[SYSTEMDS-2994+2991] CLA Workload Analyzer and Workload Representation #1303

Baunsgaard · 2021-06-08T14:24:10Z

This PR connects the workload tree with the compression instruction,
this is done by constructing a global singleton-Hash-Map that can share objects via integer Ids,
this id is then appended to the compression instruction, and allow the parsing of the Workload tree from Hop level to
be accessed at Lop level.

I would like some comments if this is okay, also i am concerned about spark implementation,
since i would have to parse and send the WTree along with the spark instructions to workers.

Baunsgaard · 2021-06-08T17:48:14Z

I could use some feedback on this one, @mboehm7 .

mboehm7 · 2021-06-08T18:42:08Z

thanks - I'll make a detailed pass Friday this week.

phaniarnab · 2021-06-09T10:59:20Z

I noticed that you are transmitting the whole tree, via an integer ID, to the instruction runtime. I am not well aware of the intention, but can we not follow the conventional path: optimize the tree/DAG in the optimizer, extract information, and transmit via the instructions strings of the corresponding instructions; and/or do the same during recompilation? That way you can stick to the supposed separation of compiler and runtime, and can easily scale to distributed runtimes such as Spark and federated.

Baunsgaard · 2021-06-09T11:25:32Z

I noticed that you are transmitting the whole tree, via an integer ID, to the instruction runtime. I am not well aware of the intention, but can we not follow the conventional path: optimize the tree/DAG in the optimizer, extract information, and transmit via the instructions strings of the corresponding instructions; and/or do the same during recompilation? That way you can stick to the supposed separation of compiler and runtime, and can easily scale to distributed runtimes such as Spark and federated.

Excellent question.

The instruction strings then would have to be able to contain nested structures, since the workload tree provide means of separating different loops into sub tree nodes in the structure. If a string instruction containing this should be constructed it means that the string ends up with different lengths depending on how many sub loops are executed.

Providing an id to the structure and storing the tree somewhere else seams more scalable and flexible to future modifications where new types of instructions are added to the WTree.

Also note that currently we look up our matrix objects the same way via an id provided to the instruction string, (just with another back-end that we have worked with much much longer). The reason why I'm not using that back-end is because it require specific data types contained, like Data, MatrixValue, MatrixBlock, FrameBlock, etc.

sebwrede · 2021-06-09T15:37:32Z

src/main/java/org/apache/sysds/runtime/compress/CompressedMatrixBlockFactory.java

+	public static Pair<MatrixBlock, CompressionStatistics> compress(MatrixBlock mb, int k, WTreeRoot root){
+		return compress(mb, k, new CompressionSettingsBuilder().create());
+	}


You are not using root in this method. Is this on purpose?

yup, this PR simply wire up the tree to allow the compression instruction to use it, my WIP PR is the actual implementation.

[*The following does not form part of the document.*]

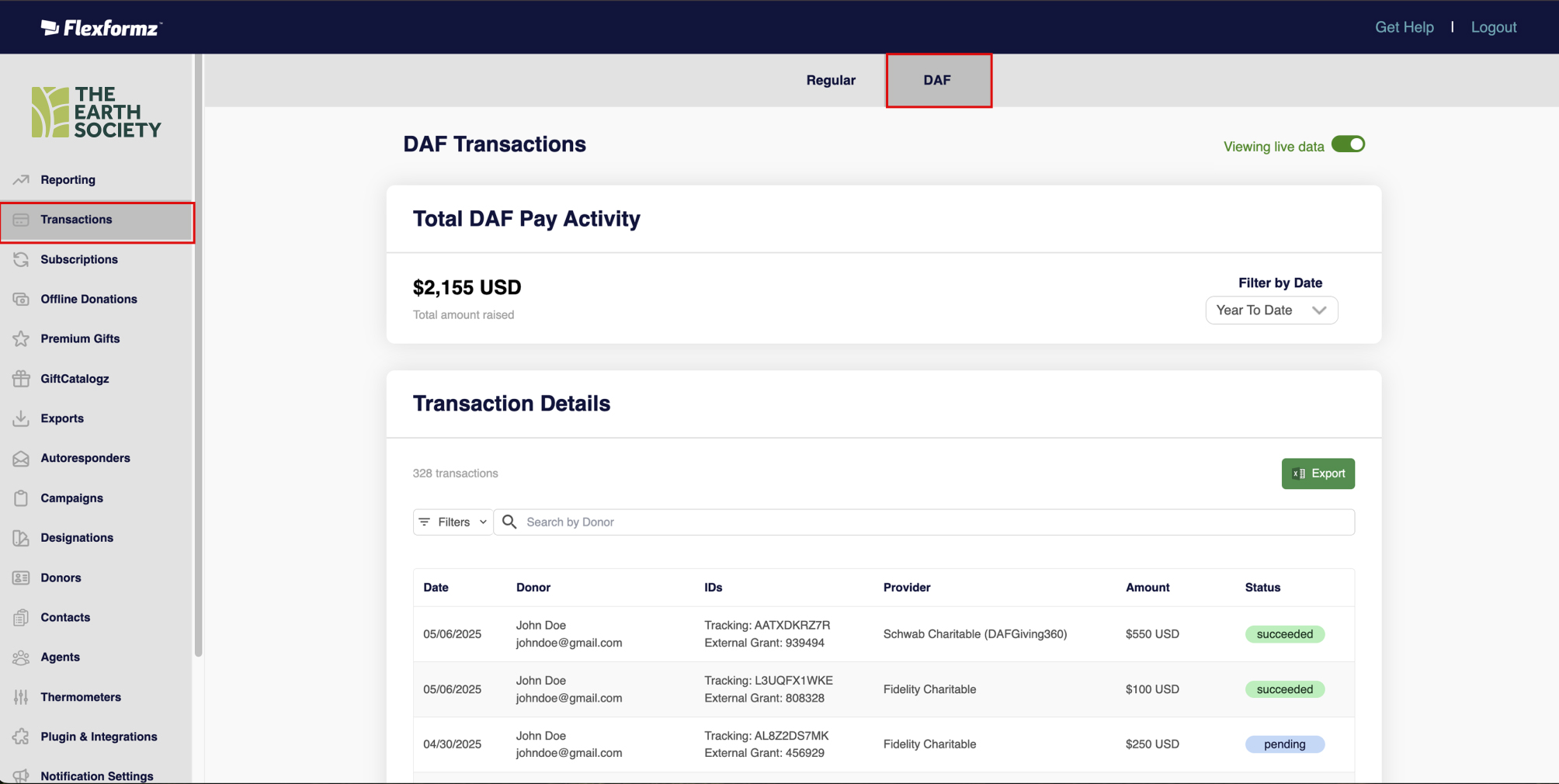1559x784 pixels.
Task: Click the Thermometers slider icon
Action: pos(21,697)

sebwrede · 2021-06-09T15:52:52Z

I think the way the WTree is added to the instructions seems reasonable if the CompressionCPInstruction needs the entire tree, but is this really the case? Isn't it possible to add the information about compression contained in the tree and add it to the different instructions, so instead of putting all the information into a single CompressionCPInstruction string (which would have variable length), the information should be placed in the relevant instruction strings so that each of the strings contains only the compression information needed for its instruction execution (resulting in an instruction string of fixed length).
Maybe this is because I do not fully understand what you mean by "means of separating different loops into sub tree nodes in the structure". Couldn't the nested structures be represented by adding to the different instructions instead of adding all of it to the same instruction?

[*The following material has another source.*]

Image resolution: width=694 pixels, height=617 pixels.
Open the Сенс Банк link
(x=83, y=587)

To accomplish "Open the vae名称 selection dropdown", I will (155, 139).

Baunsgaard · 2021-06-09T19:06:43Z

I think the way the WTree is added to the instructions seems reasonable if the CompressionCPInstruction needs the entire tree, but is this really the case?

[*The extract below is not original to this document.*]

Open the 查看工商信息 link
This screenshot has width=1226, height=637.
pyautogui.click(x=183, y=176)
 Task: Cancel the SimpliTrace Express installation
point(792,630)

Yes, but that is assuming that i know at compile time what information is needed in the runtime of an arbitrary matrix.
currently we don't have access to this information at compile time, and we probably should not.

Isn't it possible to add the information about compression contained in the tree and add it to the different instructions, so instead of putting all the information into a single CompressionCPInstruction string (which would have variable length), the information should be placed in the relevant instruction strings so that each of the strings contains only the compression information needed for its instruction execution (resulting in an instruction string of fixed length).

Since the Compression instruction is one instruction i don't see how i should create multiple instruction strings? Maybe I'm missing the question.

Maybe this is because I do not fully understand what you mean by "means of separating different loops into sub tree nodes in the structure". Couldn't the nested structures be represented by adding to the different instructions instead of adding all of it to the same instruction?

To clarify the loops:

Lets say i read in a matrix

X = read("...")

This matrix is used in a nested for loop at different locations

d = mean(X)
for(a in ...){
  ...
  c = max(X)
  Xm = X + 2
  for(b in ...){
    ...
    B = t(Xm) %*% X
    ...
}}

for optimizing compression for workflow i need to know

what functions are called on X and how many times(at least an approximation), mean once, max in forloop, compressed multiplication in forloop forloop.
what derived compressed matrices is constructed such as Xm (Still compressed).
what operations is performed on the derived matrices
how many decompressing operations there is

all this can be encapsulated in the "AWTree" object, and is hard to add to the instruction string since this string then would have to support all this complexity.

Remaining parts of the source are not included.